What the exercise asks >> Please turn the lines of the items below into a JSON list of strings, one string per line, skipping blank lines and leaving out the pictures.

Given data >>
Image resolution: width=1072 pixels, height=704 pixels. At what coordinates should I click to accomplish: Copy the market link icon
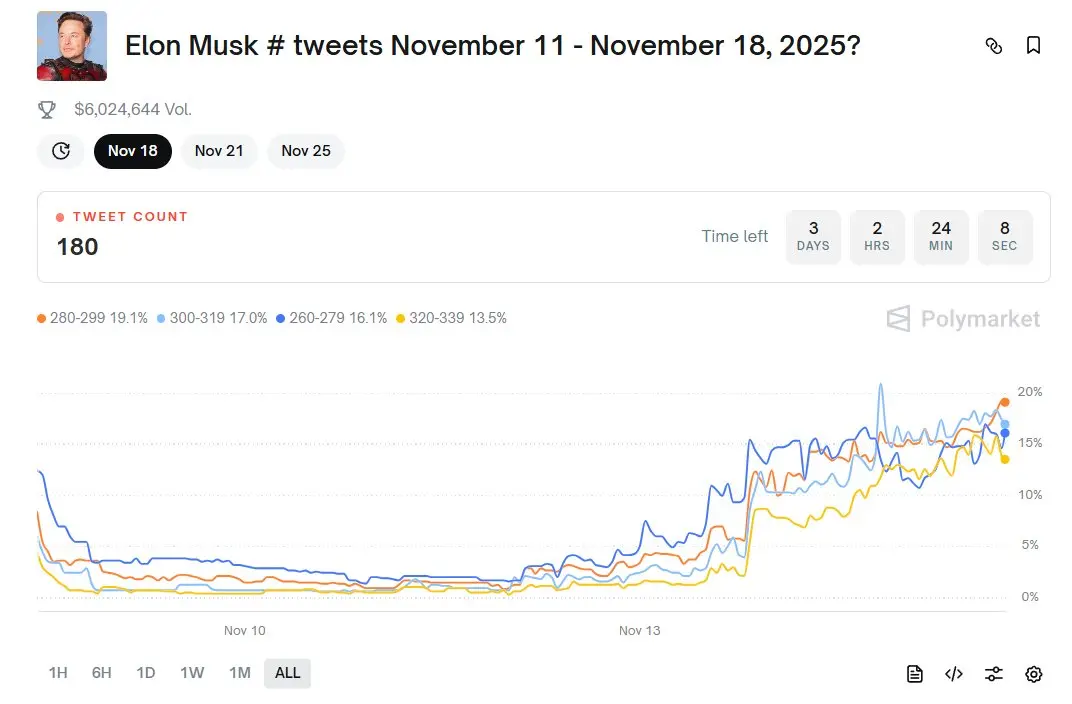coord(993,46)
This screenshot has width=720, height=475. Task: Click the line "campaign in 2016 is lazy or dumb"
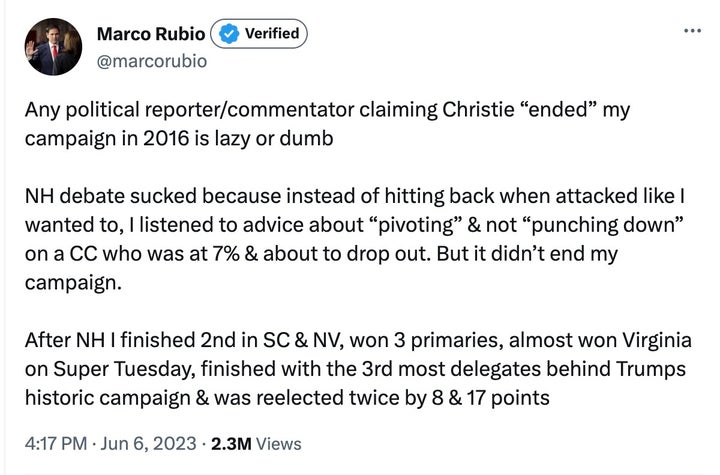(179, 139)
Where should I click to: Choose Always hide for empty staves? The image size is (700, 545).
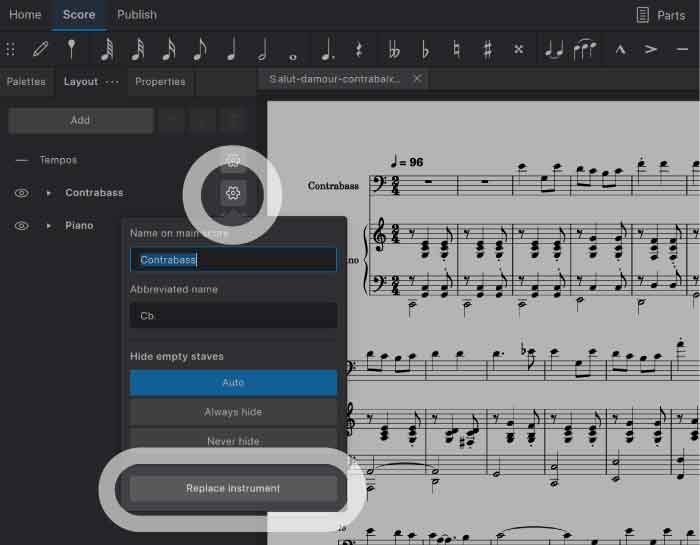tap(233, 412)
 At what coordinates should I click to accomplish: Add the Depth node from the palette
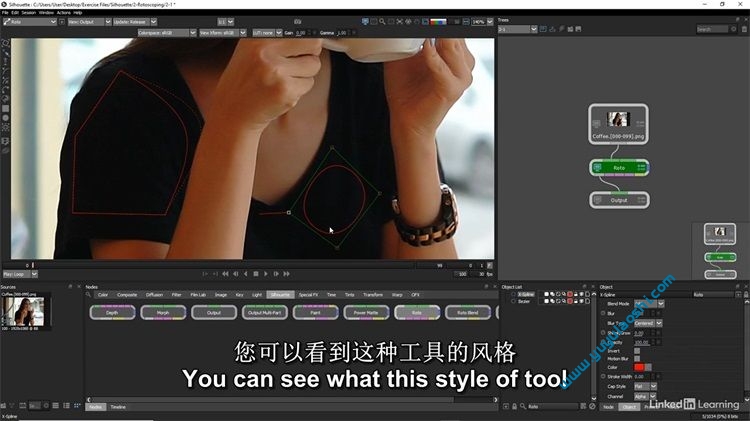coord(111,313)
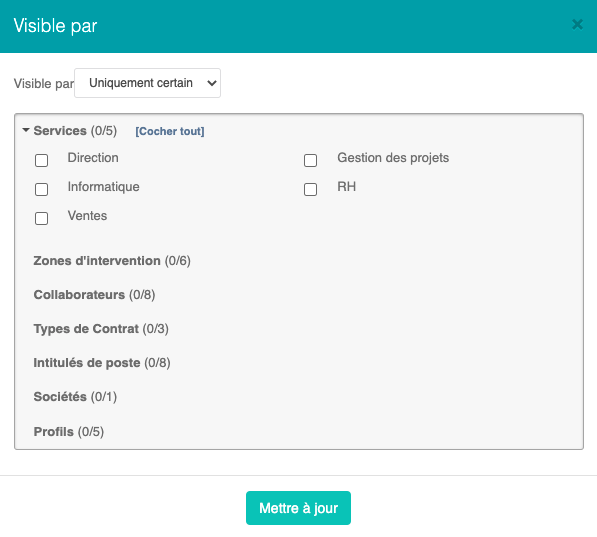Enable the Gestion des projets checkbox

coord(310,160)
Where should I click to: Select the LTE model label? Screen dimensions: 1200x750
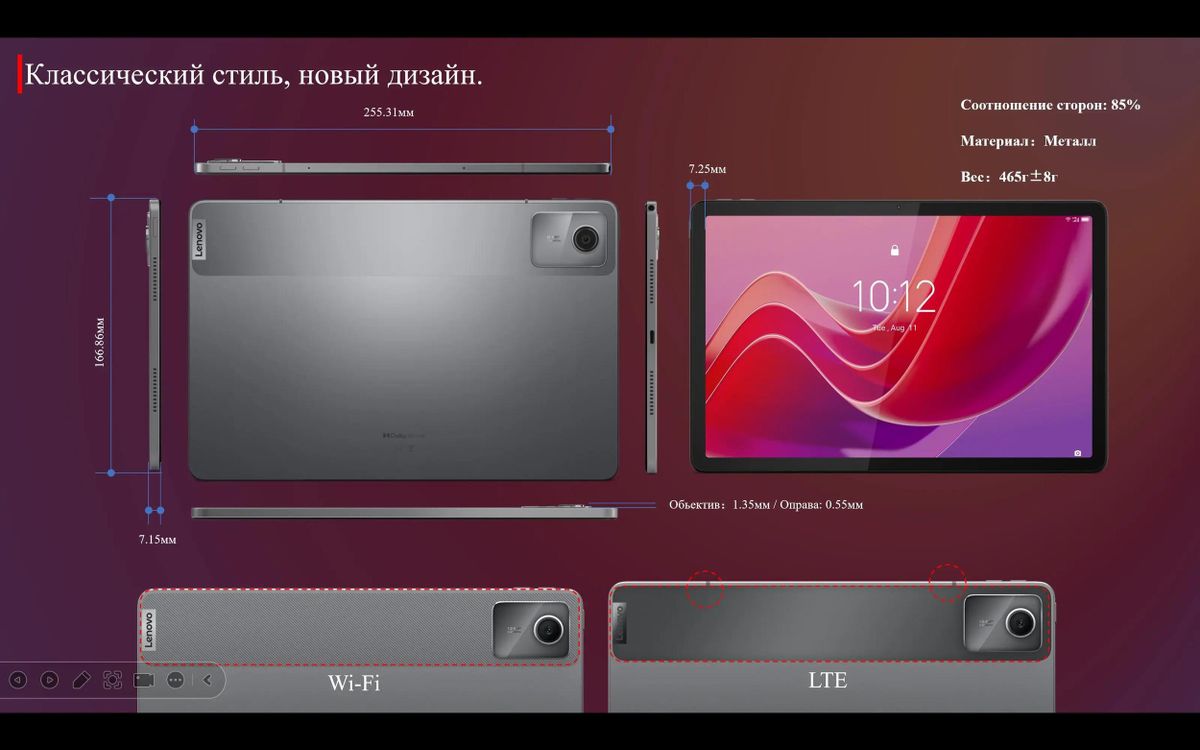pos(827,680)
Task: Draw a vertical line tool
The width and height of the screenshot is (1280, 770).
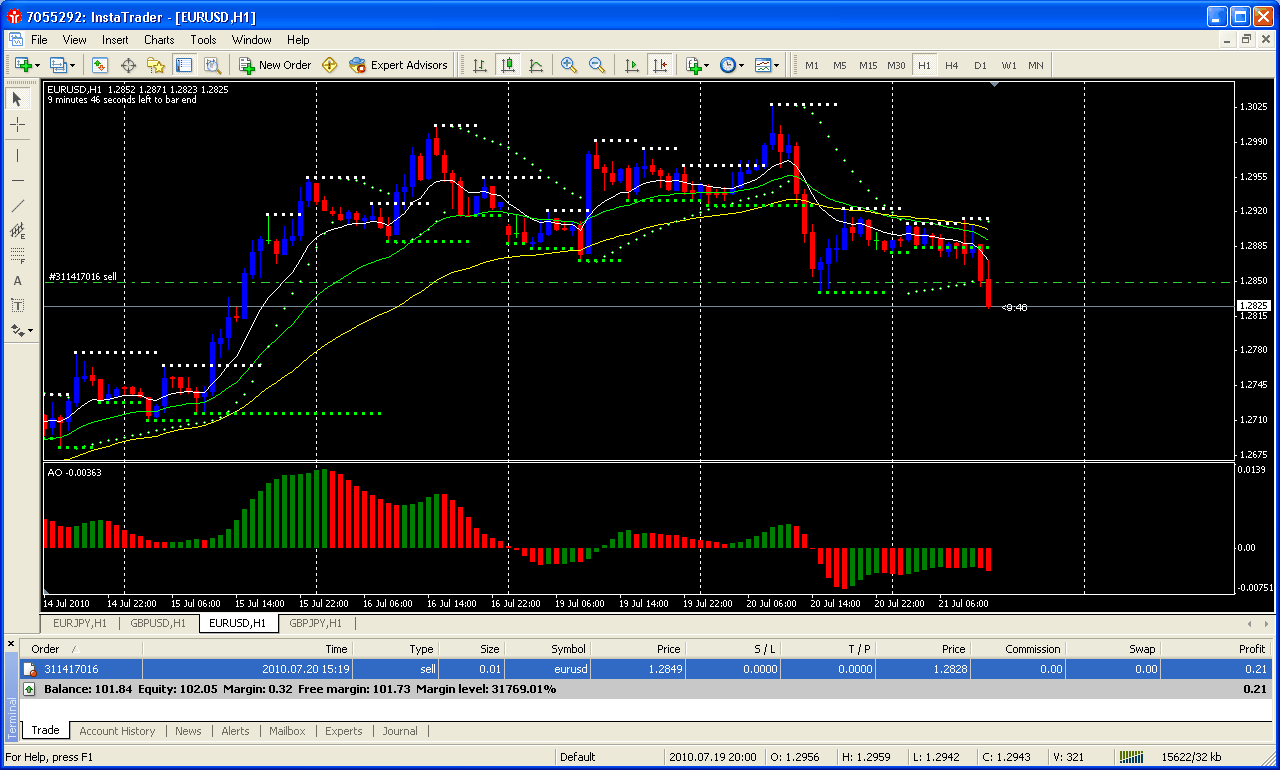Action: coord(17,155)
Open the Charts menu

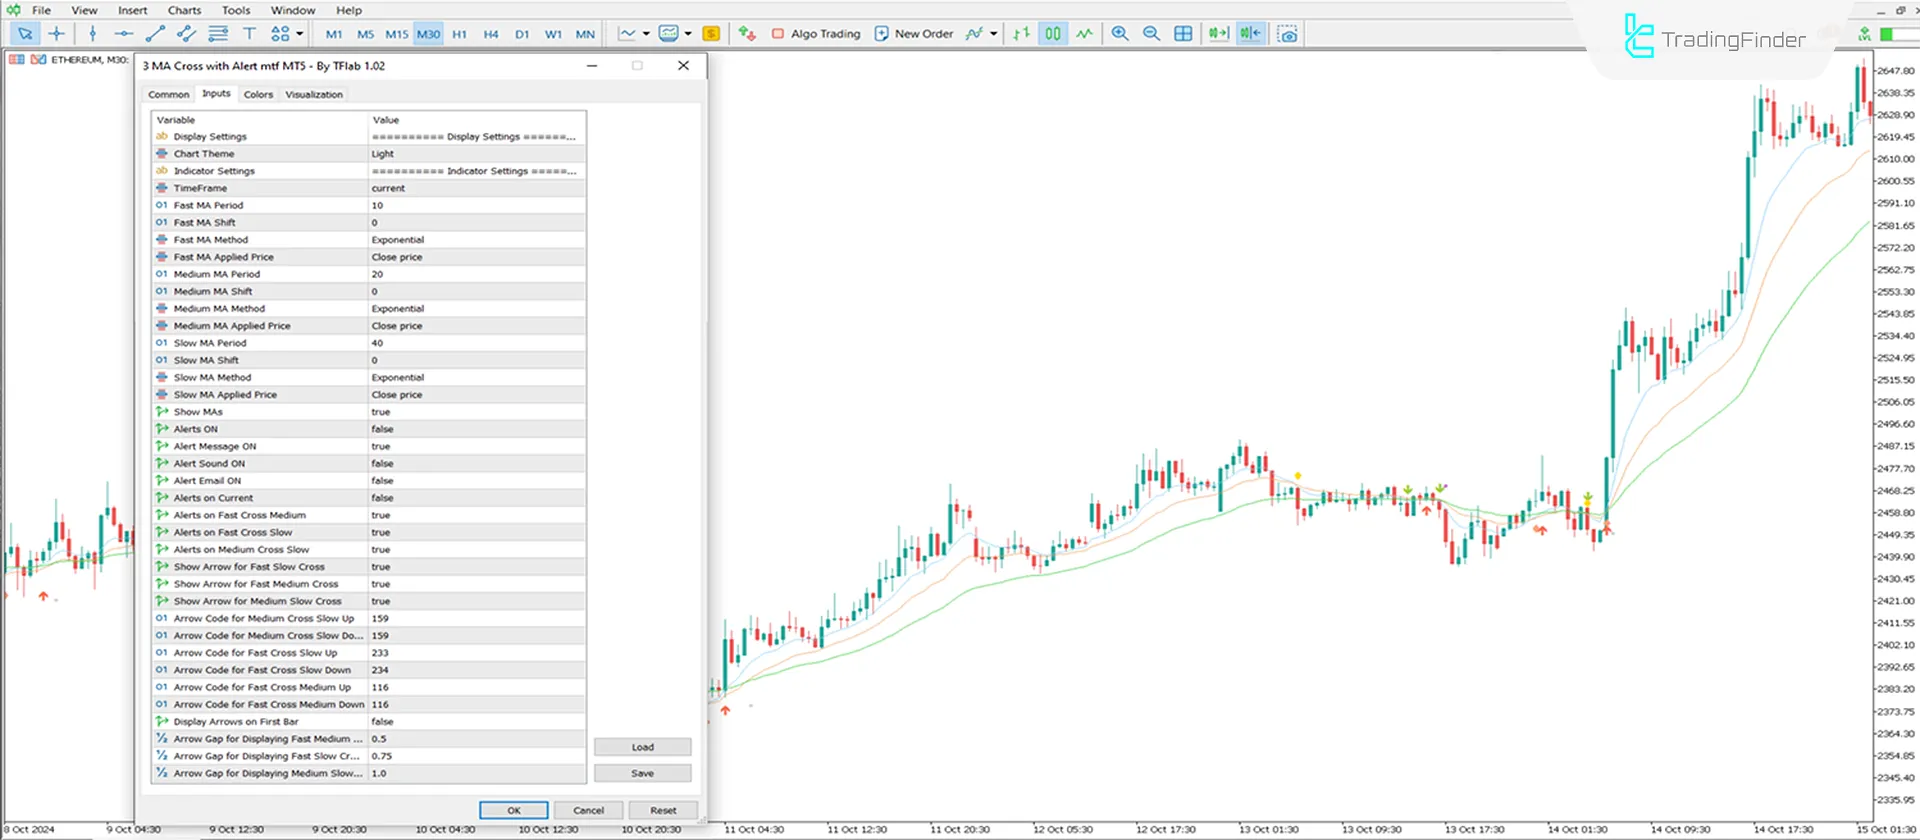[184, 10]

Solution for this exercise >>
[
  "Image resolution: width=1072 pixels, height=704 pixels. At what coordinates should I click to accomplish: Copy the market link icon",
  "coord(993,46)",
  "This screenshot has width=720, height=475. Task: Click the line \"campaign in 2016 is lazy or dumb\"",
  "(179, 139)",
  "Where should I click to: Choose Always hide for empty staves? The image size is (700, 545).",
  "tap(233, 412)",
  " At what coordinates should I click to accomplish: Add the Depth node from the palette",
  "coord(111,313)",
  "Enable the Gestion des projets checkbox",
  "coord(310,160)",
  "Where should I click to: Select the LTE model label? Screen dimensions: 1200x750",
  "pos(827,680)",
  "Task: Draw a vertical line tool",
  "The width and height of the screenshot is (1280, 770).",
  "Action: coord(17,155)",
  "Open the Charts menu",
  "[184, 10]"
]